Dembski's most important contribution to advancing ID theory is “specified complexity.” Specified complexity is an ingenious tool, in great part because it gives teeth to the common-sense view that natural things are far too complex to have occurred through the blind workings of chance. This supposition was presented in philosophical terms by Sts. Augustine and Thomas Aquinas, and advanced by scholars analyzing their thought through the centuries.

Dembski's specified complexity allows modern mathematics to be applied to the complexities of nature uncovered by macroscopic and microscopic advances over the past 50 years.

Chance is ‘too thin a soup on which to nourish a robust science’

Here's an example of specified complexity at work. For almost a century and a half, when Darwinists have been confronted by the astounding complexity of natural things, they have taken refuge in some version of what's been called the “typing-Shakespearean-monkey” argument: Give a monkey a typewriter and a million years and, eventually, by pecking mindlessly at the keys, he will produce a sonnet worthy of the bard himself. By this logic, over billions and billions of years, the universe “happens upon” marvels of complexity like the human eye. In other words, God is replaced by sheer chance.

Dembski doesn't think so. A Shakespearean sonnet, he argues, is an example of specified complexity — it can only have been generated by an intelligent cause. “Complexity guarantees that the object in question is not so simple that it can readily be attributed to chance,” he writes. “Specification guarantees that the object exhibits the right sort of pattern associated with intelligent causes. A single letter of the alphabet is specified without being complex. A long sequence of random letters is complex without being specified. A Shakespearean sonnet is both complex and specified. Specified complexity is how we detect design empirically.”

So we would not be shocked if the monkey happened to type “my.” But if he typed “My mistress’ eyes are nothing like the sun,” then we would know that chance could generate something that appears to be designed but isn't. Could such a thing happen?

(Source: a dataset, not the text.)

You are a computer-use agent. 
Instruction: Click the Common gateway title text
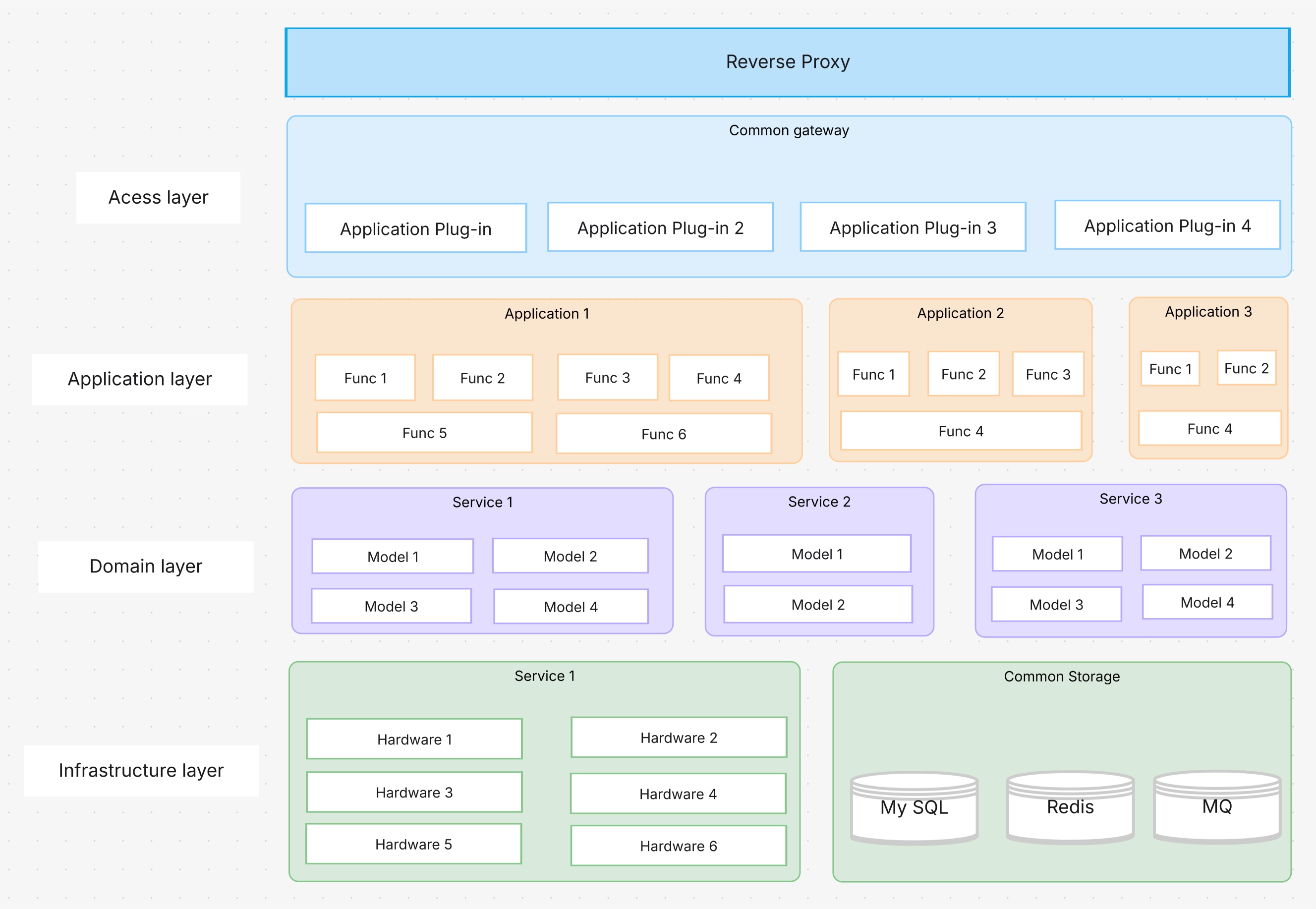[789, 130]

No. The chances of blindly generating even this short poetic line are so astronomically small as to be impossible. If a particularly diligent monkey typed at one keystroke per second, it would take him not 7 times as long as the universe has existed, but 70,000, 000,000,000,000,000,000,000,000,000,000,000,000 times as long as the oldest estimated age of the universe, to peck through all the possibilities.

Even at 20 billion years, the universe is far too young to support such ridiculously low probabilities. The double criteria of specification and complexity filter out chance as a cause, and point directly to an intelligent designer — of Shakespeare's sonnets as well as the cosmos.

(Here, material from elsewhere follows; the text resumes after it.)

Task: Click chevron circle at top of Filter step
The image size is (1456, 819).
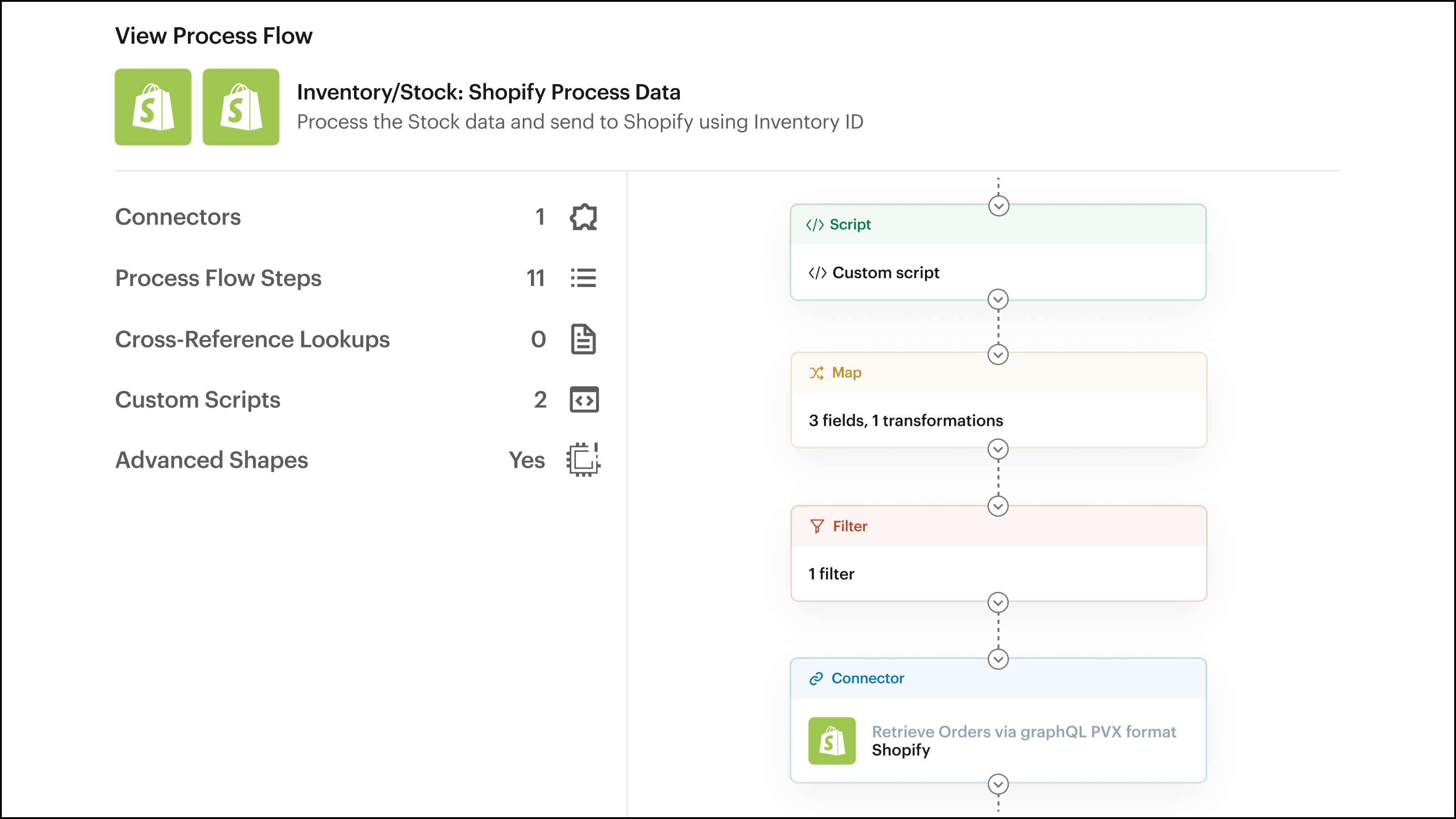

Monkey business aside, when we look at the complexity of, for example, the DNA sequence in even the simplest functioning organism, we find the odds of its generation by chance to be far smaller than a line from a sonnet. Thus does Dembski conclude that only an intelligent designer could have brought it about. This argument seems to gain strength as science continues to uncover ever-deepening layers of complexity in nature.

While InterVarsity publishes titles primarily aimed at evangelical Protestant audiences, and Intelligent Design is no exception, Catholics should be keenly interested in this work. The details behind these sorts of scientific investigations and theories can be quite daunting, yet Dembski has done a fine job of putting the ID and specified-complexity pieces of the puzzle in layman's terms. It's exciting to know that we can scientifically support the Catholic principle that the marks of God's magnificent designing intelligence are evident throughout nature.

Ben Wiker teaches at Thomas Aquinas College in Santa Paula, California.